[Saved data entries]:
———

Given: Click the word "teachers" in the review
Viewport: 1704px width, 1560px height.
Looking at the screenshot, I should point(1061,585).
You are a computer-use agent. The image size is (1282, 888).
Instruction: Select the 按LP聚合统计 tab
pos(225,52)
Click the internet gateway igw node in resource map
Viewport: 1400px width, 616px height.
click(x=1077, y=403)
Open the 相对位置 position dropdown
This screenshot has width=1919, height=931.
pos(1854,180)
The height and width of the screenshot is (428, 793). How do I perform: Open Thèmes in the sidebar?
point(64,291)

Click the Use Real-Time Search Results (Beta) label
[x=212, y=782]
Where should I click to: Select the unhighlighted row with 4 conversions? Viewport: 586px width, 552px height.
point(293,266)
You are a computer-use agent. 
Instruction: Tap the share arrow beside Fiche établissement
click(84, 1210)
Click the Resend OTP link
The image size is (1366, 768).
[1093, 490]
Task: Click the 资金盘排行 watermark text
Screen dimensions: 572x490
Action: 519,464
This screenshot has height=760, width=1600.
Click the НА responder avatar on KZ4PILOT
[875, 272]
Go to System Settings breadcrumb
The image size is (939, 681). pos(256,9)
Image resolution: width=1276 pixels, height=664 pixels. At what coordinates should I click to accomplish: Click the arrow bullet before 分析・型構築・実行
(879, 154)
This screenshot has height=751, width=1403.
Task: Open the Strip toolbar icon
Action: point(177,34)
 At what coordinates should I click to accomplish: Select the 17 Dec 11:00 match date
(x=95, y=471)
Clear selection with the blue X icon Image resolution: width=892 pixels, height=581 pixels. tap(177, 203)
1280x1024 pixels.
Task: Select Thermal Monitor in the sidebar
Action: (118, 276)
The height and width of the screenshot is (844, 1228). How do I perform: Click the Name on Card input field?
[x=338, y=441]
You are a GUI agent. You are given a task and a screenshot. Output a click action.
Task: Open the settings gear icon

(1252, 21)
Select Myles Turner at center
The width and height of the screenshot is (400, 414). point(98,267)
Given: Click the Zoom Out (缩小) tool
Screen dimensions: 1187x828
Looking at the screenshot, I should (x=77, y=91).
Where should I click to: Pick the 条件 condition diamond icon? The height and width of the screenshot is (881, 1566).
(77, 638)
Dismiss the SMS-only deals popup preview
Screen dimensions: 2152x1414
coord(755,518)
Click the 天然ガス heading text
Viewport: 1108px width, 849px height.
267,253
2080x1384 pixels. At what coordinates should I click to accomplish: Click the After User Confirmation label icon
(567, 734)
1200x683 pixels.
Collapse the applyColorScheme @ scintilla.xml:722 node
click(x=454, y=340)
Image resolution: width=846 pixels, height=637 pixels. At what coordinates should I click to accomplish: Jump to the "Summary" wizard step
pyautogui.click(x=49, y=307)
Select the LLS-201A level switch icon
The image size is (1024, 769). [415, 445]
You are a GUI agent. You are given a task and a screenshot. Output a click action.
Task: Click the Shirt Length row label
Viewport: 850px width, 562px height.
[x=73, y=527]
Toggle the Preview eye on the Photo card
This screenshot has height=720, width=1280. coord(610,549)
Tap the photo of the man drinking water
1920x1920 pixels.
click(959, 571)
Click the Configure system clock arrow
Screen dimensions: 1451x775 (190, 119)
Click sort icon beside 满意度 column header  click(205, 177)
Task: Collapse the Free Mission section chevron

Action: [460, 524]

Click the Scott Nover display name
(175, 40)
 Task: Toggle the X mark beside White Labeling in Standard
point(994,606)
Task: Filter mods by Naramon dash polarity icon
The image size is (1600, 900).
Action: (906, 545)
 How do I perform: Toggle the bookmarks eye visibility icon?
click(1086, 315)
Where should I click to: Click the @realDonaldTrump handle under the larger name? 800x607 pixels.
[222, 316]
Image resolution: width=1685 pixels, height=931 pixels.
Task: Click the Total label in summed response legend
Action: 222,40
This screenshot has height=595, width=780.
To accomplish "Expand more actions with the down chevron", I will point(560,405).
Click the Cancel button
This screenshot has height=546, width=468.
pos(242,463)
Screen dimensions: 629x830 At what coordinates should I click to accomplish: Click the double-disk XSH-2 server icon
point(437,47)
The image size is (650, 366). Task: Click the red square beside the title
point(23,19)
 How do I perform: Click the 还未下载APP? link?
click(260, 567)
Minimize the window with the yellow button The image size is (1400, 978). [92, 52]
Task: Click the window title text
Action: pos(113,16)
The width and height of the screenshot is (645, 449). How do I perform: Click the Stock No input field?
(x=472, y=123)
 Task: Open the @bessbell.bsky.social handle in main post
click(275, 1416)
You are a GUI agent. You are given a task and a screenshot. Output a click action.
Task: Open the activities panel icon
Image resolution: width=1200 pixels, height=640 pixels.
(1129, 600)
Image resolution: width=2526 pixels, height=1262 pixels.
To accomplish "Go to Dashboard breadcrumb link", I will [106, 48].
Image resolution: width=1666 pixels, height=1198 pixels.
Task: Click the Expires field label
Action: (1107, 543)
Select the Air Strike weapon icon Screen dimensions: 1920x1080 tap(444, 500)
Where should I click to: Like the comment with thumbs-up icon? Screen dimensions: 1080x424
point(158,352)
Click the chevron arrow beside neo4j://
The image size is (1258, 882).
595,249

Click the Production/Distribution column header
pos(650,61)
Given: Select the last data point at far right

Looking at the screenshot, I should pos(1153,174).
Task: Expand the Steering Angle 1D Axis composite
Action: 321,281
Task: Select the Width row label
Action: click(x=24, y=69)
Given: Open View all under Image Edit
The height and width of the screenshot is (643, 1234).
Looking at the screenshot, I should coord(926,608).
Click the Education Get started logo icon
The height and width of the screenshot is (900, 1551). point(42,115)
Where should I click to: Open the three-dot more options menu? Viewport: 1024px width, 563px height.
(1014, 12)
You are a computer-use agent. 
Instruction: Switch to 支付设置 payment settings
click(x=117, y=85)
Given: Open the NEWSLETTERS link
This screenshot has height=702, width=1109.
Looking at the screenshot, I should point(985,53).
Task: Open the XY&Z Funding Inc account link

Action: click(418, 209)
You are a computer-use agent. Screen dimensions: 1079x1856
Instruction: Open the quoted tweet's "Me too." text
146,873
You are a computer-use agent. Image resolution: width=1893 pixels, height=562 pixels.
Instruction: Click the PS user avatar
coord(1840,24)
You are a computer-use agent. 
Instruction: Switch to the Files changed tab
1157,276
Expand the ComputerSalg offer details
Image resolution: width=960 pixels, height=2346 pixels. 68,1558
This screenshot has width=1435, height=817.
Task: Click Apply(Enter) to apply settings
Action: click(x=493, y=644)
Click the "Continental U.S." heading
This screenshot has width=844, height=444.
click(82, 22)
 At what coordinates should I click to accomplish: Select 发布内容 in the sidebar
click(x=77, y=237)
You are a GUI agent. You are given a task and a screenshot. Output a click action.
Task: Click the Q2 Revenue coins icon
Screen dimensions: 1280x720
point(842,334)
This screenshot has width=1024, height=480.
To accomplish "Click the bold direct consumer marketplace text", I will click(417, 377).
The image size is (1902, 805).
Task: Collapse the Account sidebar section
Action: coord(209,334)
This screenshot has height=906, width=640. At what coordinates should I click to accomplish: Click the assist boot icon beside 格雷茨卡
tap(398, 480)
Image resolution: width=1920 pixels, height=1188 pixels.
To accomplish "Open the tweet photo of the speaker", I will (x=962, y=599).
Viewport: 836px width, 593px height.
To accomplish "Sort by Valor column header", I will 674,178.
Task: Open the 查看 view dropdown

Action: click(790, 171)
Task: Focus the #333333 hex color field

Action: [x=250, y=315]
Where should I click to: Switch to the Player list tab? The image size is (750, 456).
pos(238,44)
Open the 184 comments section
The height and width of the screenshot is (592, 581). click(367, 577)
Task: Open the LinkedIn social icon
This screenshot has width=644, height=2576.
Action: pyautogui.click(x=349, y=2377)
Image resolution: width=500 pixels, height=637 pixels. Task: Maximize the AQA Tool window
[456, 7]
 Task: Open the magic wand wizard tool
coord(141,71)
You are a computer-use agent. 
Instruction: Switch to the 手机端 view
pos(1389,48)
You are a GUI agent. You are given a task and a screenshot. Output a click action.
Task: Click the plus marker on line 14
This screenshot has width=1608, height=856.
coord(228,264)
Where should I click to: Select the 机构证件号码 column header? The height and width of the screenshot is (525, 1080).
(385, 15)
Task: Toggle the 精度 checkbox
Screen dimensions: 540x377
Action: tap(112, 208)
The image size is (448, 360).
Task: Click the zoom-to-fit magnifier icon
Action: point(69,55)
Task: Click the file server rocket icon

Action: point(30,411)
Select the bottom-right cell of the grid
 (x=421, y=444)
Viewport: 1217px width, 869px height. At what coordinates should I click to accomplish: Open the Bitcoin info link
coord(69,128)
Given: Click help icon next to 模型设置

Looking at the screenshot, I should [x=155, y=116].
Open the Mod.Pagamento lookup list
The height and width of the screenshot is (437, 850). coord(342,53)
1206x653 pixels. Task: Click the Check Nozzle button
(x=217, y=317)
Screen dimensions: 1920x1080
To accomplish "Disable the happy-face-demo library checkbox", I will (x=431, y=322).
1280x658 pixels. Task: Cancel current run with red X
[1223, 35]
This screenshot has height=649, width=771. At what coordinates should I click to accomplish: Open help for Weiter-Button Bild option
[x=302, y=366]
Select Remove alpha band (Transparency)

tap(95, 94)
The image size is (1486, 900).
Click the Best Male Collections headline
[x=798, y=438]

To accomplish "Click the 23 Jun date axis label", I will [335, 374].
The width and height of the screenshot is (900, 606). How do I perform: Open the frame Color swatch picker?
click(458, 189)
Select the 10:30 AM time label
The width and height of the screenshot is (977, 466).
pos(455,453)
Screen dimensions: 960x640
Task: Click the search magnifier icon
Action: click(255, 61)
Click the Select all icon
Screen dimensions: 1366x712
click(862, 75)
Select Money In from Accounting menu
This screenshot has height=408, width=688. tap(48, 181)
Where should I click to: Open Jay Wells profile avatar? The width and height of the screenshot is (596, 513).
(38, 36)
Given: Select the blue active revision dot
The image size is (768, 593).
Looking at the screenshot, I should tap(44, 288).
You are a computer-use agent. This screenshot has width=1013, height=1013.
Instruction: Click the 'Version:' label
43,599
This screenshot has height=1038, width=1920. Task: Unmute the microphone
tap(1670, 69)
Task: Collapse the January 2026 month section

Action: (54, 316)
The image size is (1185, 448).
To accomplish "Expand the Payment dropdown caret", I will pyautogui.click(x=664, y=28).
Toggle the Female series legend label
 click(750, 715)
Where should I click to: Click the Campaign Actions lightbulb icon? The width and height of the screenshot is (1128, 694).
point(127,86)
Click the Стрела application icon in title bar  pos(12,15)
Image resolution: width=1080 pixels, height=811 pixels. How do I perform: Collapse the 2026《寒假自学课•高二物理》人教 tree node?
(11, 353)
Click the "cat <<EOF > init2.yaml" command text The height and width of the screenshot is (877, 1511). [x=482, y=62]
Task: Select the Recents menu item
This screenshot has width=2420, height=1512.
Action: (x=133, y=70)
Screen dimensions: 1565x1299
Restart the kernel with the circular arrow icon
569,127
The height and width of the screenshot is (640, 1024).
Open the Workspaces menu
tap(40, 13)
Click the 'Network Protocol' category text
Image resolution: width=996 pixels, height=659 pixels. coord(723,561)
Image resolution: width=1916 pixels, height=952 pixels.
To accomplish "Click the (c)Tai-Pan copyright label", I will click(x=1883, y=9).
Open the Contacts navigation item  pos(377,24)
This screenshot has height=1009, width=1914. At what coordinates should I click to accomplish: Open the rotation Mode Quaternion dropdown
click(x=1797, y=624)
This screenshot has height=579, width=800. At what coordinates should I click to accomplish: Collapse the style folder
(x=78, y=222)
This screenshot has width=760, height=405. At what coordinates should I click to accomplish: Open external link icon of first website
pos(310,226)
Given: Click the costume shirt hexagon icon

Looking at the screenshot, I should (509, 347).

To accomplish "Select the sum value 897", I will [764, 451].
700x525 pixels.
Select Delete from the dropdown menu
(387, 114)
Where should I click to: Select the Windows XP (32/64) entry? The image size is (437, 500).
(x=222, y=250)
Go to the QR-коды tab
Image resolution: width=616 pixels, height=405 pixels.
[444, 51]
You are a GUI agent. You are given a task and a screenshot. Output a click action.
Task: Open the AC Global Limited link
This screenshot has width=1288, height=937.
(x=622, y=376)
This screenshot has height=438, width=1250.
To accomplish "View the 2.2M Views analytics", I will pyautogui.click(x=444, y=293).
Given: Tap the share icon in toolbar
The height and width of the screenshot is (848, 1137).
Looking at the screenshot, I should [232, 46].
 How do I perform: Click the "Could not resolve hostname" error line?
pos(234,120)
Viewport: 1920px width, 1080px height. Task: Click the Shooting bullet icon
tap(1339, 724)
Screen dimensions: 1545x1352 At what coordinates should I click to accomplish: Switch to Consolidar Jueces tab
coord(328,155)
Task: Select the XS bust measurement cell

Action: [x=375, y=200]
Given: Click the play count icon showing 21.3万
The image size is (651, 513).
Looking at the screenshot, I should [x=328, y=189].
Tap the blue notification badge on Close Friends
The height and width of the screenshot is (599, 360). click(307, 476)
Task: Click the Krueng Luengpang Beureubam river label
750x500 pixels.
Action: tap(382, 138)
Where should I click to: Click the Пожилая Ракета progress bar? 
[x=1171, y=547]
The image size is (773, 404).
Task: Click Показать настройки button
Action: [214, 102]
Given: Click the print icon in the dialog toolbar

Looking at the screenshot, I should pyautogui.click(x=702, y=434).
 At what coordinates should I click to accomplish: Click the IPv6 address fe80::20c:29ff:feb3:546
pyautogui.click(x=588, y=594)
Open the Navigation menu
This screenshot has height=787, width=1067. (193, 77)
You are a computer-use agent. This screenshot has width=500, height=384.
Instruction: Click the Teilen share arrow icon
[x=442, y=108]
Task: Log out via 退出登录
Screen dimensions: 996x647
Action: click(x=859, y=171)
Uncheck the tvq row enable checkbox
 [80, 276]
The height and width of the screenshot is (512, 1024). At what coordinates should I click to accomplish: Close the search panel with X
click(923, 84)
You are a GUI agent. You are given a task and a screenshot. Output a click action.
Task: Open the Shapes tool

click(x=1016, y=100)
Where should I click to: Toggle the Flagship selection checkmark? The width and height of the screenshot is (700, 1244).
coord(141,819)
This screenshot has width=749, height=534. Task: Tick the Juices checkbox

———

[Activity]: The lines of the records that contain the string "item" should be located and copied.

[Solved exercise]:
Task: Select the Recents menu item
Open the Contacts navigation item  pos(377,24)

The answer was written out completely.